I often find myself wondering if all this is really that much better than the ol...

vimda · on Sept 28, 2021

What we do internally is use syslog-ng (https://github.com/syslog-ng/syslog-ng) to read the journald socket and push to a remote and into Kafka. I think journald works well as a structured logging tool, but it's certainly deficient in other ways

reacharavindh · on Sept 28, 2021

I have looked into ElasticSearch + Kibana as a solution to aggregate logs. There may be plenty of choice to replace ElasticSearch(ClickHouse, even Postgres, heck even journald), but a nice UI where you can simply search for that random piece of text you need to sift through the logs is the red herring.

Until now, I have not seen a web interface to log as powerful as Kibana that can work with anything other than ElasticSearch.

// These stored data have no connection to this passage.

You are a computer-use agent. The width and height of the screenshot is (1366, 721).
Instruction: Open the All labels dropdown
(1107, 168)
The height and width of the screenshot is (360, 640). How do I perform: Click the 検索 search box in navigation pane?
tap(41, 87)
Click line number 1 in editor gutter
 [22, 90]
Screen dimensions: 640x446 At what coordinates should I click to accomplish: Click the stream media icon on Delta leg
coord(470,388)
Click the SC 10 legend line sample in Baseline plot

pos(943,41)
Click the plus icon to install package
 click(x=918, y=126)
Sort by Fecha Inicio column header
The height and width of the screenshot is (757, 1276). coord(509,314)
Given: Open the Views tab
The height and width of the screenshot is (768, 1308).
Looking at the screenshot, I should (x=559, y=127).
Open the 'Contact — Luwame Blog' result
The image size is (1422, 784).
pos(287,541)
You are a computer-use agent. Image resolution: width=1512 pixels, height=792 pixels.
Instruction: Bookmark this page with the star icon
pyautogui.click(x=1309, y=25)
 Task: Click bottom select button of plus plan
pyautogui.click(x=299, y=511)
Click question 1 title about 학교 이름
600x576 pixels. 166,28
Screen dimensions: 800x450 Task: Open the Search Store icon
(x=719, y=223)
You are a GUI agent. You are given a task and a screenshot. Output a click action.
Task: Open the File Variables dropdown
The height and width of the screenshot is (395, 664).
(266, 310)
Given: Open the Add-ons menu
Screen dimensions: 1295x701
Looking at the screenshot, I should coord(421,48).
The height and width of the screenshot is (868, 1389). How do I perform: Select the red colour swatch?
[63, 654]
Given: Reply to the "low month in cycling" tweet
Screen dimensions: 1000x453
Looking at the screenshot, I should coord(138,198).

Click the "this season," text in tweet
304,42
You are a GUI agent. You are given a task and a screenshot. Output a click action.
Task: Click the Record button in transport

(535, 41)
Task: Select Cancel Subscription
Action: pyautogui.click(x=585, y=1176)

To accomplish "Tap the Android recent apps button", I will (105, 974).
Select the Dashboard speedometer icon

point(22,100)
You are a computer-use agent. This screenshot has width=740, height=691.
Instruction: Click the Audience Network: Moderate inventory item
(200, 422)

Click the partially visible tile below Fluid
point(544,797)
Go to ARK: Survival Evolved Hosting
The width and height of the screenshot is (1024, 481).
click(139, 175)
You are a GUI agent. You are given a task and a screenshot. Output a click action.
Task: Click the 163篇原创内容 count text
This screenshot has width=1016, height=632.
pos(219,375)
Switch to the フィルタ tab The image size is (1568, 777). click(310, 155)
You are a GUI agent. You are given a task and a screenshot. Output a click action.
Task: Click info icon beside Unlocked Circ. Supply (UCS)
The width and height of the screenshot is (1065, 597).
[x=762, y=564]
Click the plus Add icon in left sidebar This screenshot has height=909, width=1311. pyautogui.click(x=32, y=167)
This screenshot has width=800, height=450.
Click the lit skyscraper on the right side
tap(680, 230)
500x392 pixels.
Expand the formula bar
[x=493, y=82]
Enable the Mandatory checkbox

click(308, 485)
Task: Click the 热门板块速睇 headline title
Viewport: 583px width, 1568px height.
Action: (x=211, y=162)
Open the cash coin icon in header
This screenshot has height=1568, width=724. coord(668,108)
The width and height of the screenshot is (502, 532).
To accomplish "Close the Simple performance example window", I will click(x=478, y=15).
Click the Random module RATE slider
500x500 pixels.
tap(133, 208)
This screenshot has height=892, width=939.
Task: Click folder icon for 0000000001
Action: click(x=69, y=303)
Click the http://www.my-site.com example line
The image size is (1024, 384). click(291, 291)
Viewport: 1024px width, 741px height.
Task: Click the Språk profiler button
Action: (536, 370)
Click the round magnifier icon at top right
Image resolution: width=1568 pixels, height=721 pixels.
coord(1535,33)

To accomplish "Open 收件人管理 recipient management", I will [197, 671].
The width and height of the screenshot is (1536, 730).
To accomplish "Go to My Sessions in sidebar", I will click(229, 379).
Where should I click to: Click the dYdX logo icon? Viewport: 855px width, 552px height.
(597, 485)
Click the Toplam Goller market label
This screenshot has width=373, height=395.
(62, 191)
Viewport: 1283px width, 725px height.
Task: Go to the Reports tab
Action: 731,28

This is why I chose to stop my search and pay for Datadog to do this correctly, and simply allow me to search for that keyword on logs when I need it the most(and not worry about whether I indexed stuff correctly, or balanced some whatever in ElasticSearch, or remembered to setup something far too technical for a log system). Datadog allows you to keep a short periods worth of data in the index and "expire" old content into archives while retaining the ability to add them back to index if needed for any investigation.

pas · on Sept 28, 2021

journald is not good at handling a lot of data, nor is it good at managing imported data. (It could be improved, probably "easily", but it's main feature is that it's an "always on" not terribly dumb log target, it's not a long term log management system.)

reacharavindh · on Sept 28, 2021

Hmm. Never tried to use journald at any reasonable scale beyond tens of servers. Good to know its characteristics.

To be honest I wasn’t looking for a long term log management system and that is why Journald even came up in mind. If it could aggregate logs from several servers and retain them for a week while expiring older logs to an archive source, it’s sufficient for my needs.

pas · on Sept 30, 2021

Exactly why I wrote my comment. :) Because it seems it's able to do that, but not really. And it seems easy to fix, but of course patches are welcome. (Hopefully.)

https://github.com/systemd/systemd/issues/5242

Sure, it's not terribly hard to work around it with a cron (or systemd-timer) script, but why go uphill, when there are better tools.

sofixa · on Sept 28, 2021

Grafana?

reacharavindh · on Sept 28, 2021

Haven’t played with the logs part of Grafana recently, but would it work on top of say Clickhouse? I thought it was more tuned for the Loki use case… is it not?

nullify88 · on Sept 28, 2021

I'd agree, it isnt good for exploratory queries. But if you have some predefined ES queries for correlating log messages to metrics it can be useful to have it all in one dashboard.